Not for BASE64.  But what's so special about BASE64 that it deserves a
new method name for the same old idiom, using a word that's an obvious
candidate for naming a more general idiom?

 > (Note: if you would like to argue that, eg, base64.b64encode or
 > binascii.b2a_base64 should return a string, it is too late for that
 > argument for backward compatibility reasons.)
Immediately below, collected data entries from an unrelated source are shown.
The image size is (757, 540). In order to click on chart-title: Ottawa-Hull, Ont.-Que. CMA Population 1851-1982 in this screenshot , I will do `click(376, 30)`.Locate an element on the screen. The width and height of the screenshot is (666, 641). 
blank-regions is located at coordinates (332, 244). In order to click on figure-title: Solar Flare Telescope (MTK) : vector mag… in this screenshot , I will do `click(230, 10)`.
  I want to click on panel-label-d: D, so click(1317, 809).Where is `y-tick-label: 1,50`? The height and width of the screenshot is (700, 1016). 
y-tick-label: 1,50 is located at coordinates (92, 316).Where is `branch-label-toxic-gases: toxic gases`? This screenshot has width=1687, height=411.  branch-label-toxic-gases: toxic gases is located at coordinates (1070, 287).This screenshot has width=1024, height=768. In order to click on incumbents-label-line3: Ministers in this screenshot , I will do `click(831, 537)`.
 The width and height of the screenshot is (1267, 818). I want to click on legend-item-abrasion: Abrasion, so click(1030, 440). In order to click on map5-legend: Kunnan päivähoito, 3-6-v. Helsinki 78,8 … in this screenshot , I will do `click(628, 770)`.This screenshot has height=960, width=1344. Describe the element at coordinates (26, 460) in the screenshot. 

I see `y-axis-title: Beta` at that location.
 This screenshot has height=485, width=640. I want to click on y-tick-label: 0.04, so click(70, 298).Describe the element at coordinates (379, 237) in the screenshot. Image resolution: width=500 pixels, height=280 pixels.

Even if it weren't too late, the byte-shoveling lobby is way too
strong; that's not a winnable agument.

 > When I asked about ambiguous cases, I was asking for cases where
 > the meaning of "transform('somecodec')" was ambiguous.

If "transform('somecodec')" isn't ambiguous, you really really want to
spell it "encode" instead of "transform" IMO.  Even though I don't see
how to do that without generating more confusion than it's worth at
the moment, I still harbor the hope that somebody will come up with a
way to do it so everything still fits together.

Footnotes: 
[1]  I am *not* one to damn RFCs lightly!